SOURCE DATA:
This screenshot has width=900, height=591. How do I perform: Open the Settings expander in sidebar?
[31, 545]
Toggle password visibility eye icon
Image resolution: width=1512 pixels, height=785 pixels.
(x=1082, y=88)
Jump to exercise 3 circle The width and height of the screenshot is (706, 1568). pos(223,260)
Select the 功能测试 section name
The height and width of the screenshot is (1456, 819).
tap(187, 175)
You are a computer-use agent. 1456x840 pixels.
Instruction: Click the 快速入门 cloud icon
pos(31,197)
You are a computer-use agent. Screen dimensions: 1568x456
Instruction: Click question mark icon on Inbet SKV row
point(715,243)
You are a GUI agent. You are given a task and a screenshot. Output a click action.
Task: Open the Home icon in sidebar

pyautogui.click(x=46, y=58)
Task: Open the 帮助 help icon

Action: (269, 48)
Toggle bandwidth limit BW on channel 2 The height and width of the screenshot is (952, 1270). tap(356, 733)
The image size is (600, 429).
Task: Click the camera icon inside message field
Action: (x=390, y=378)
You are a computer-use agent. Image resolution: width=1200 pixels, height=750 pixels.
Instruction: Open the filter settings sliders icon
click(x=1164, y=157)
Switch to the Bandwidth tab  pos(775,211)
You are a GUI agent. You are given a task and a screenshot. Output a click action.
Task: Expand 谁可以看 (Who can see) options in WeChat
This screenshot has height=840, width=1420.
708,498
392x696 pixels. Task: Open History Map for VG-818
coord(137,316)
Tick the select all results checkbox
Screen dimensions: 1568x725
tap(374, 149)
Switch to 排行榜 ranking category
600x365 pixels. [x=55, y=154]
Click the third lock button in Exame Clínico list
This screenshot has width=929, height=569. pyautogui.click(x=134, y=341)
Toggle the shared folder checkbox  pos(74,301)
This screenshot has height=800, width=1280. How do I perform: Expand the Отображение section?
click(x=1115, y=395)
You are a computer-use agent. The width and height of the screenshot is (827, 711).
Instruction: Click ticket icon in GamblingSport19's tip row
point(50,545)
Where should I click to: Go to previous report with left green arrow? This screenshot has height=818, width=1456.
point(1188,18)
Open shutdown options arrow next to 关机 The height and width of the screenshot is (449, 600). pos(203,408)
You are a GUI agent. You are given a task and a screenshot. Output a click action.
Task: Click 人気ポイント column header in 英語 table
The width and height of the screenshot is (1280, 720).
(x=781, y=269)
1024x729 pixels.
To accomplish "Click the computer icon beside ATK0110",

WHAT IS ASKED:
Can you quote all of the rows above, word for word and in the same order?

THE RESPONSE:
This screenshot has width=900, height=591. How do I perform: Open the Settings expander in sidebar?
[31, 545]
Toggle password visibility eye icon
Image resolution: width=1512 pixels, height=785 pixels.
(x=1082, y=88)
Jump to exercise 3 circle The width and height of the screenshot is (706, 1568). pos(223,260)
Select the 功能测试 section name
The height and width of the screenshot is (1456, 819).
tap(187, 175)
You are a computer-use agent. 1456x840 pixels.
Instruction: Click the 快速入门 cloud icon
pos(31,197)
You are a computer-use agent. Screen dimensions: 1568x456
Instruction: Click question mark icon on Inbet SKV row
point(715,243)
You are a GUI agent. You are given a task and a screenshot. Output a click action.
Task: Open the Home icon in sidebar

pyautogui.click(x=46, y=58)
Task: Open the 帮助 help icon

Action: (269, 48)
Toggle bandwidth limit BW on channel 2 The height and width of the screenshot is (952, 1270). tap(356, 733)
The image size is (600, 429).
Task: Click the camera icon inside message field
Action: (x=390, y=378)
You are a computer-use agent. Image resolution: width=1200 pixels, height=750 pixels.
Instruction: Open the filter settings sliders icon
click(x=1164, y=157)
Switch to the Bandwidth tab  pos(775,211)
You are a GUI agent. You are given a task and a screenshot. Output a click action.
Task: Expand 谁可以看 (Who can see) options in WeChat
This screenshot has height=840, width=1420.
708,498
392x696 pixels. Task: Open History Map for VG-818
coord(137,316)
Tick the select all results checkbox
Screen dimensions: 1568x725
tap(374, 149)
Switch to 排行榜 ranking category
600x365 pixels. [x=55, y=154]
Click the third lock button in Exame Clínico list
This screenshot has width=929, height=569. pyautogui.click(x=134, y=341)
Toggle the shared folder checkbox  pos(74,301)
This screenshot has height=800, width=1280. How do I perform: Expand the Отображение section?
click(x=1115, y=395)
You are a computer-use agent. The width and height of the screenshot is (827, 711).
Instruction: Click ticket icon in GamblingSport19's tip row
point(50,545)
Where should I click to: Go to previous report with left green arrow? This screenshot has height=818, width=1456.
point(1188,18)
Open shutdown options arrow next to 关机 The height and width of the screenshot is (449, 600). pos(203,408)
You are a GUI agent. You are given a task and a screenshot. Output a click action.
Task: Click 人気ポイント column header in 英語 table
The width and height of the screenshot is (1280, 720).
(x=781, y=269)
1024x729 pixels.
To accomplish "Click the computer icon beside ATK0110",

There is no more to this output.